Asked by Medical Medical News to comment on the role of the multidisciplinary NP in the healthcare system, Toby Bressler, PhD, RN, OCN, vice-president of oncology nursing and clinical quality at Mount Sinai Health System in New York City, points out that the prevalence of cancer in the United States is increasing. "By the year 2020, we'll have about 2.5 million people in the [United States] living with cancer, and if you look at the cost aspect of it, the National Cancer Institute talks about how $125 billion was spent in cancer care delivery in 2010, and that is only projected to increase," Dr Bressler said.

"So we need to start thinking of unique ways in which we plan and deliver care in the most financially prudent, but also the most clinically competent, way possible, and using an advanced practice nurse is the perfect complement."

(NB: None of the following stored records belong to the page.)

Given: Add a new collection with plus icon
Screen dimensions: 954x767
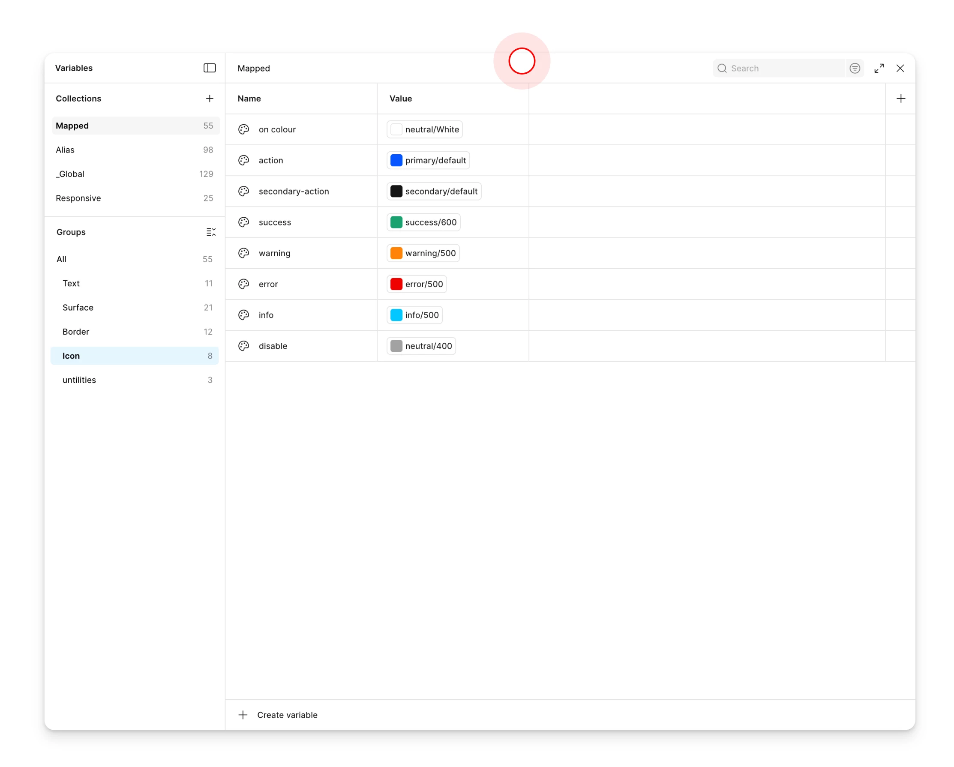Looking at the screenshot, I should (209, 98).
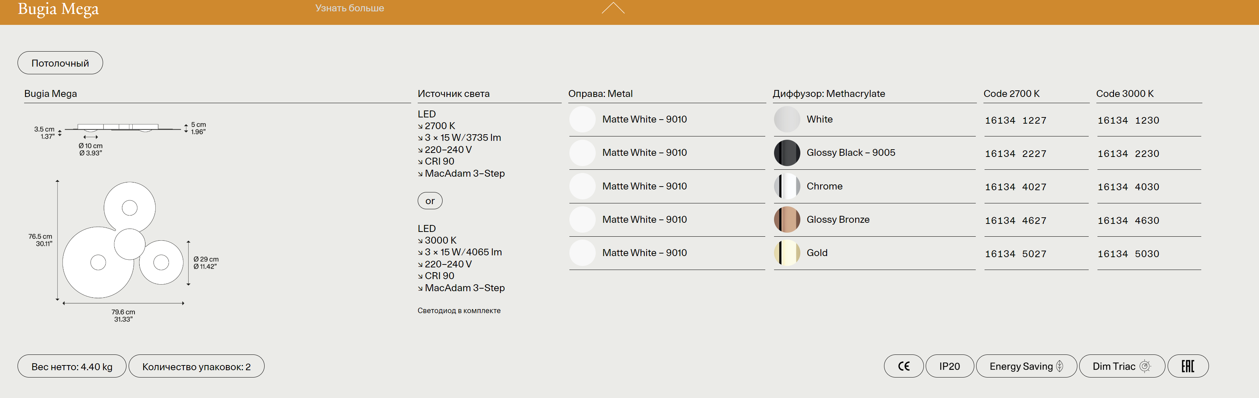Image resolution: width=1259 pixels, height=398 pixels.
Task: Click the 'Узнать больше' link
Action: point(349,8)
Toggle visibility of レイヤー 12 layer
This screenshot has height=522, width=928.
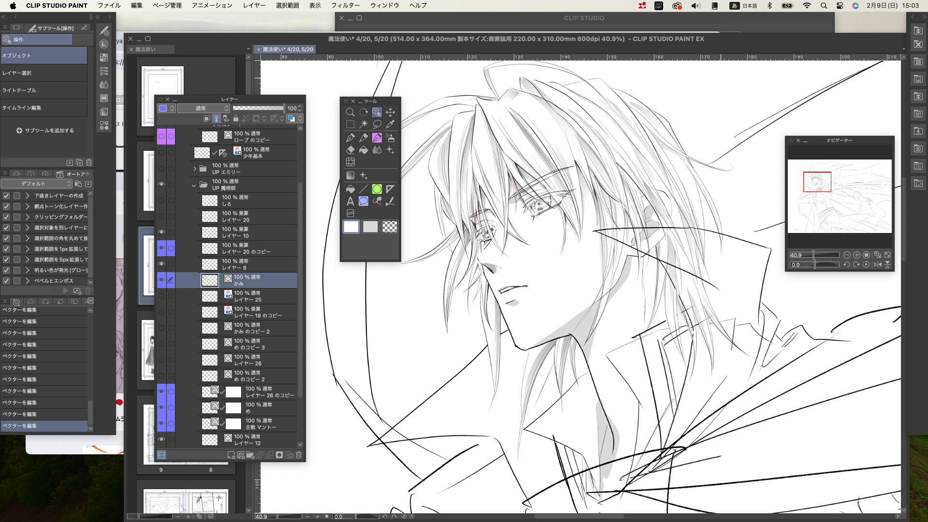pos(161,439)
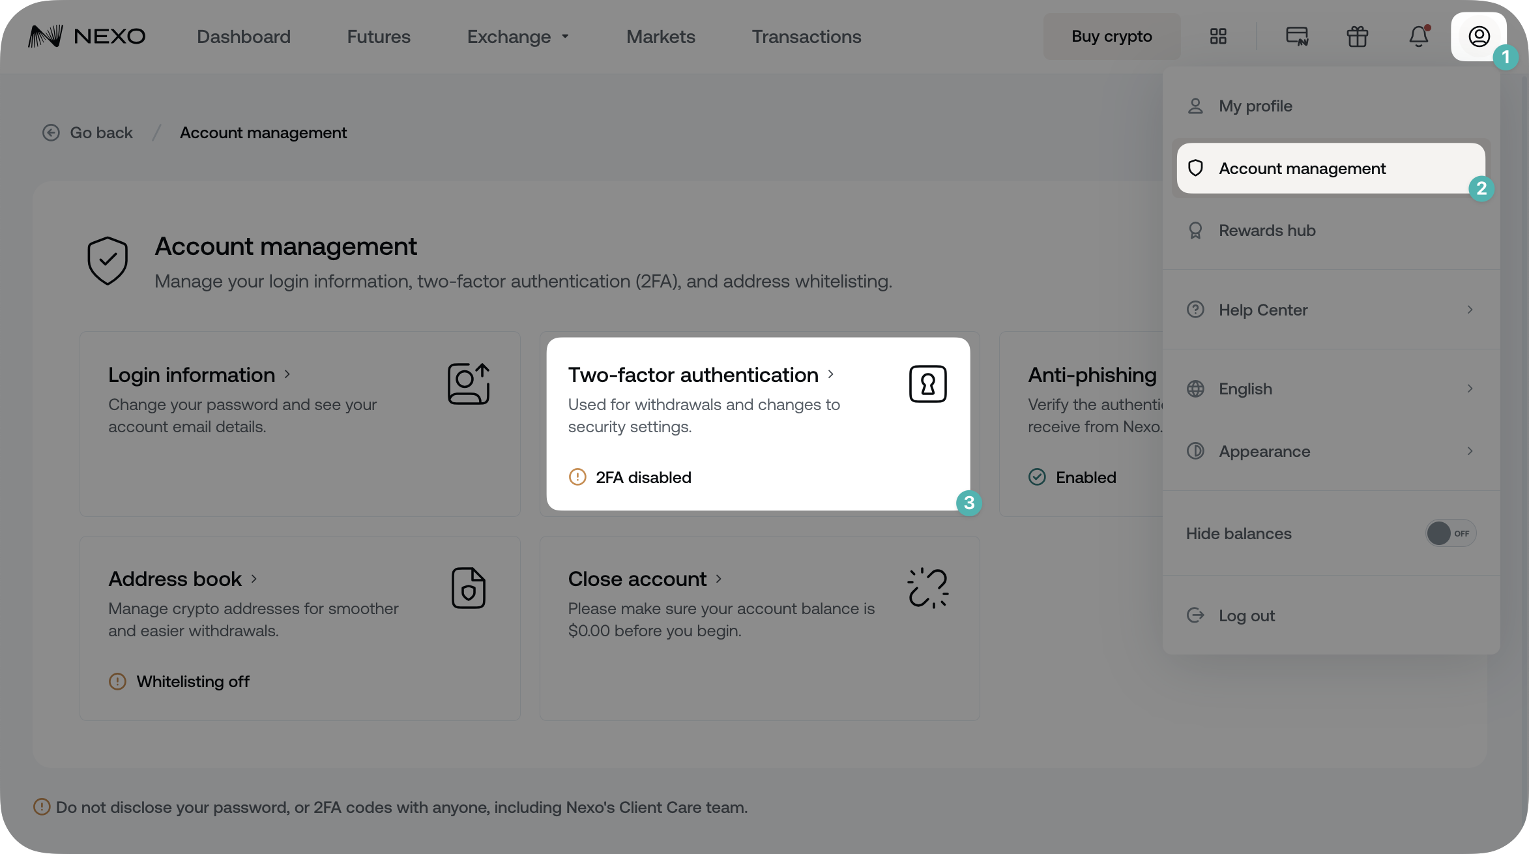This screenshot has width=1529, height=854.
Task: Click the address book document icon
Action: pos(469,587)
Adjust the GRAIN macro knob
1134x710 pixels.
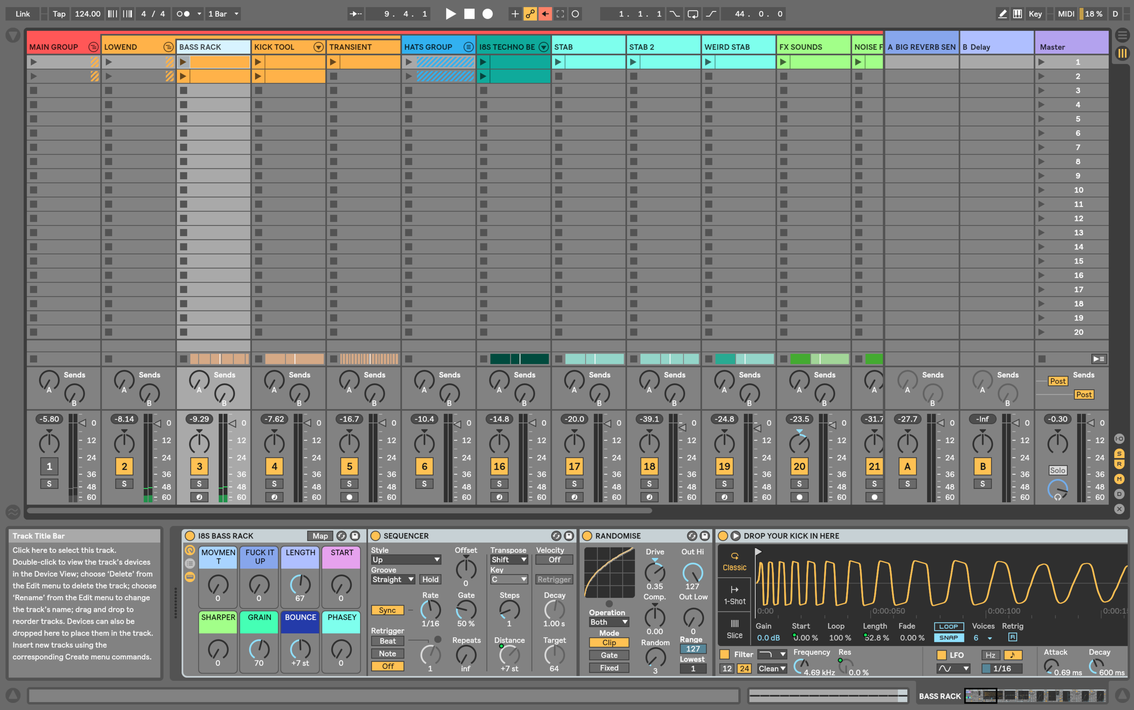[x=259, y=649]
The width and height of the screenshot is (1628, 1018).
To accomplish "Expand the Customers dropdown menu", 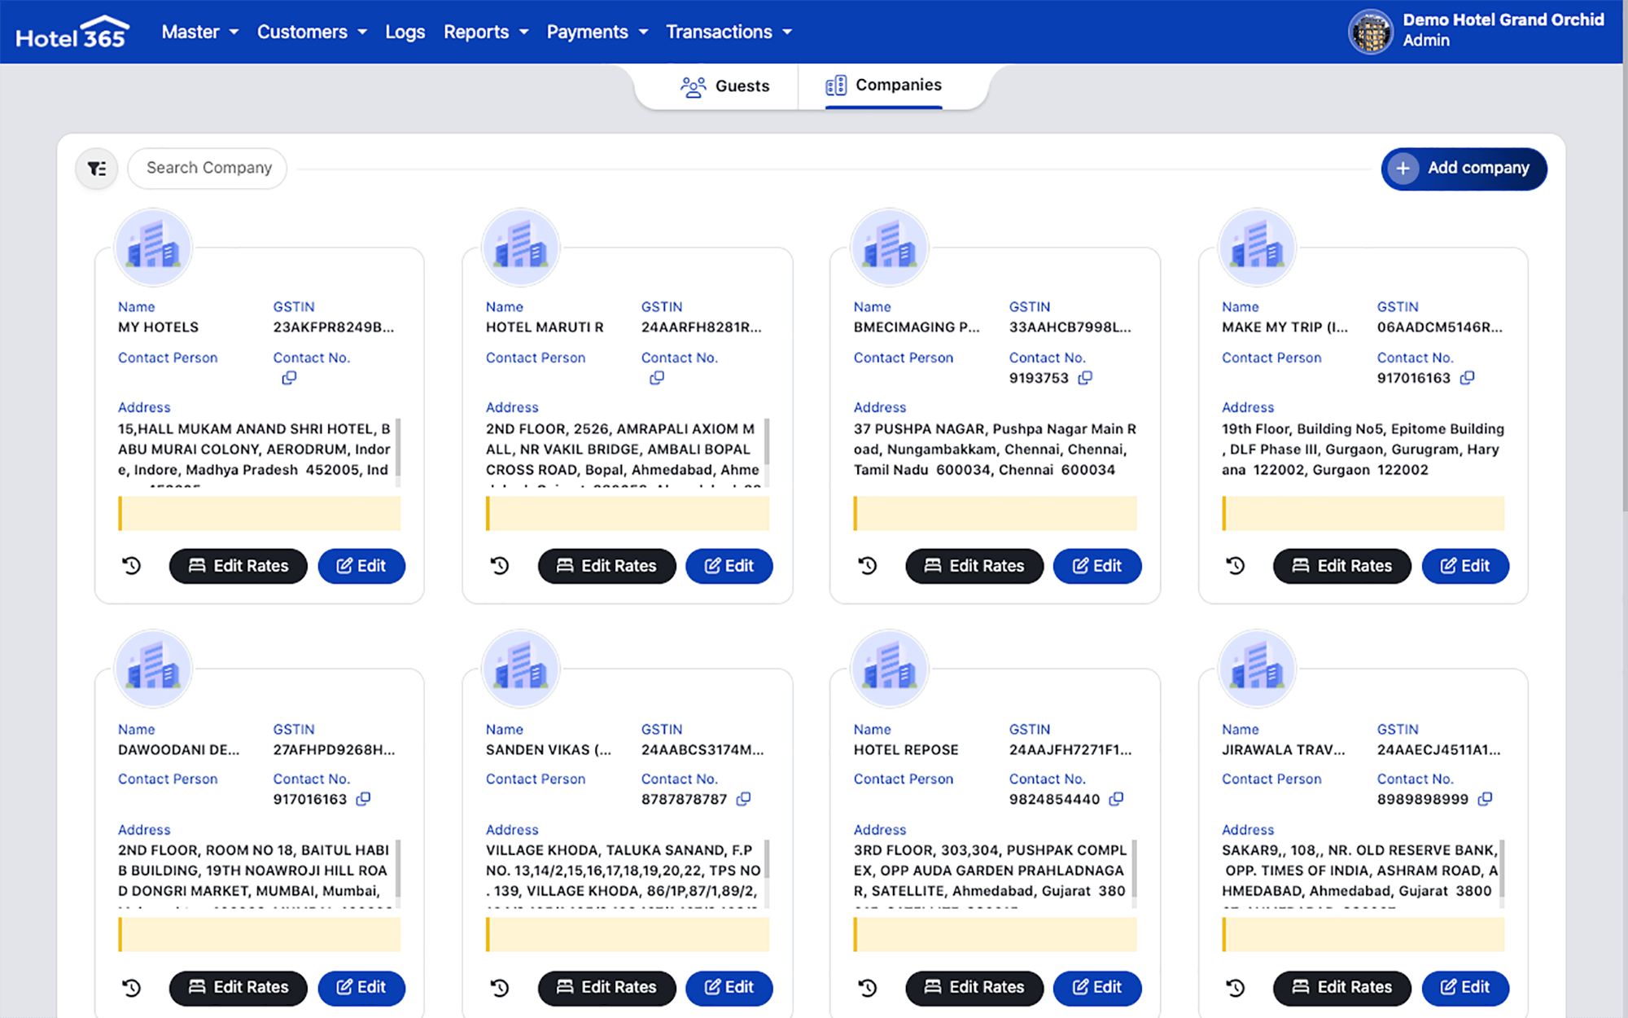I will coord(312,32).
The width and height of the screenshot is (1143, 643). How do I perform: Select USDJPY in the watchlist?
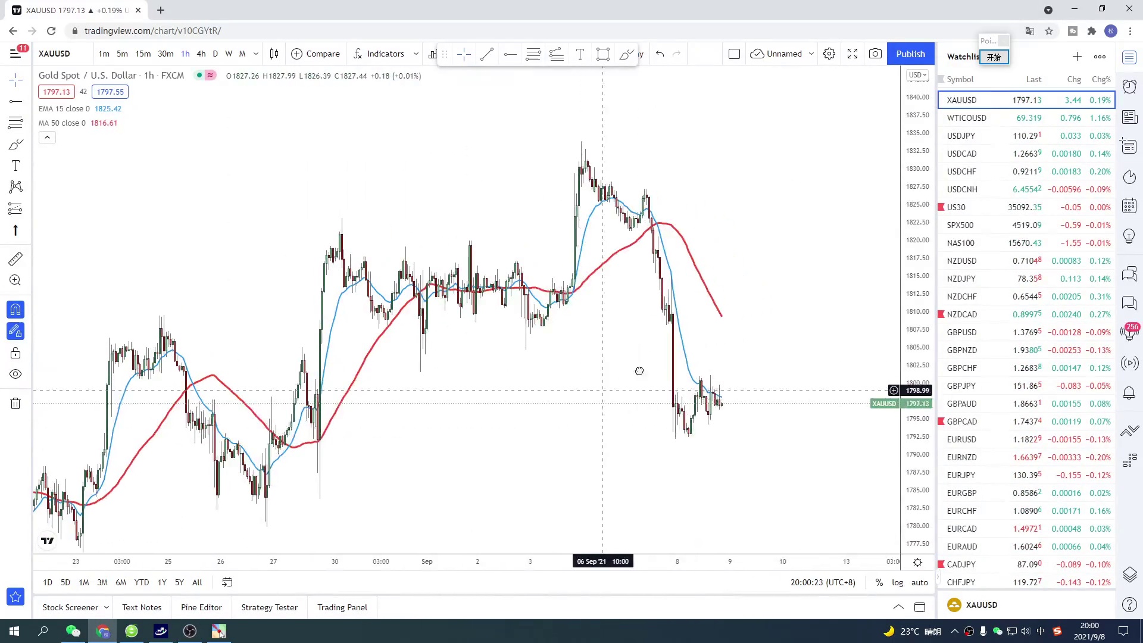click(961, 136)
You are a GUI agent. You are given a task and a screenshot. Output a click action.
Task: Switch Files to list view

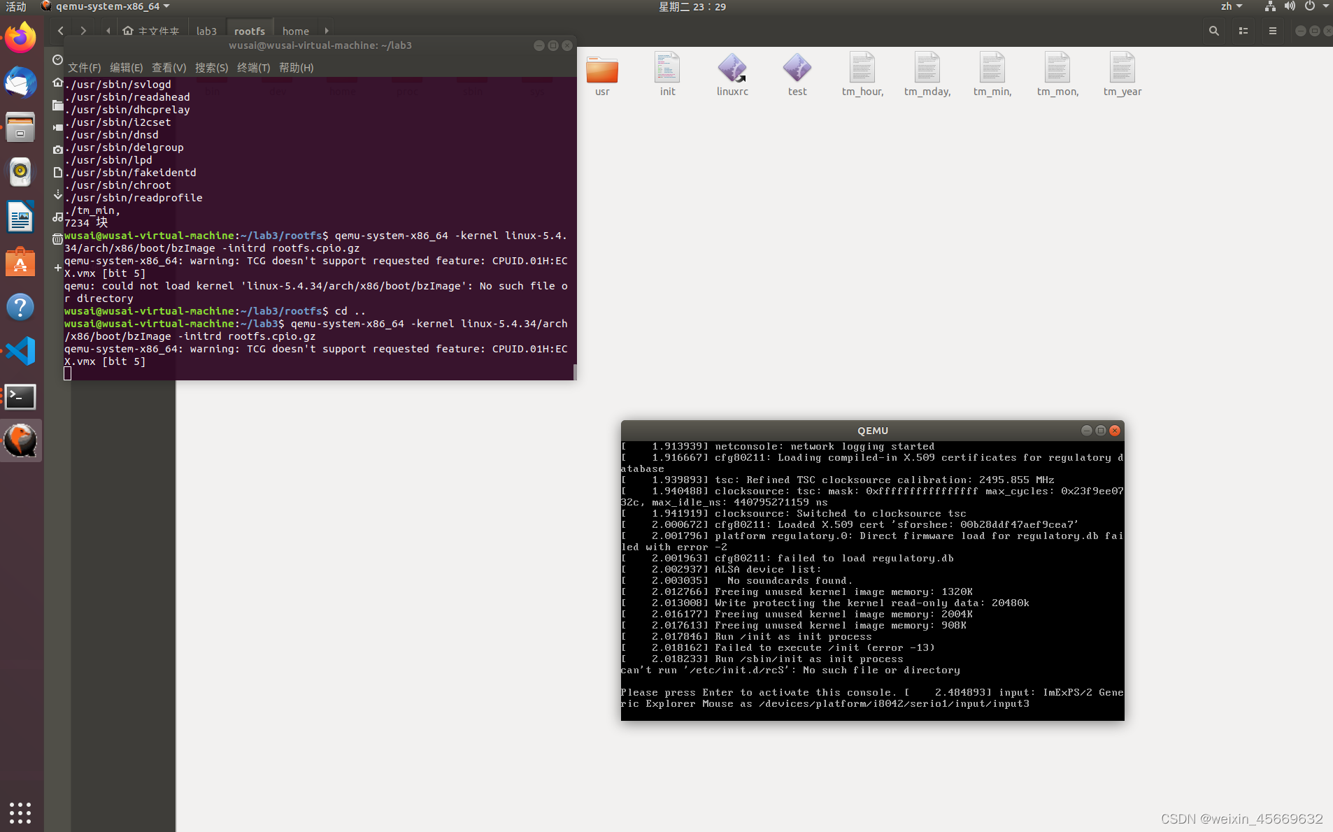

This was part of the impetus for the Mount Sinai Medical Center to create an innovative way for them to meet the needs of the volume and the complexity of care of an oncology patient, Dr Bressler notes. "By using this type of novel staffing pattern, we have found it to be a win-win for the providers and for the patients," she observed. "And this particular provider, Michelle, happens to have all the clinical expertise in the various disease groups and she's looking at the patient holistically in terms of providing the best nursing and medical treatment possible," Dr Bressler adds.

"So it's a very nice partnership between the physician oncologist and the advanced practice nurse."

Lyn and Dr Bressler have disclosed no relevant financial relationships.

Oncology Nursing Society (ONS) 2017 Annual Congress: Abstract 19. Presented May 6, 2017.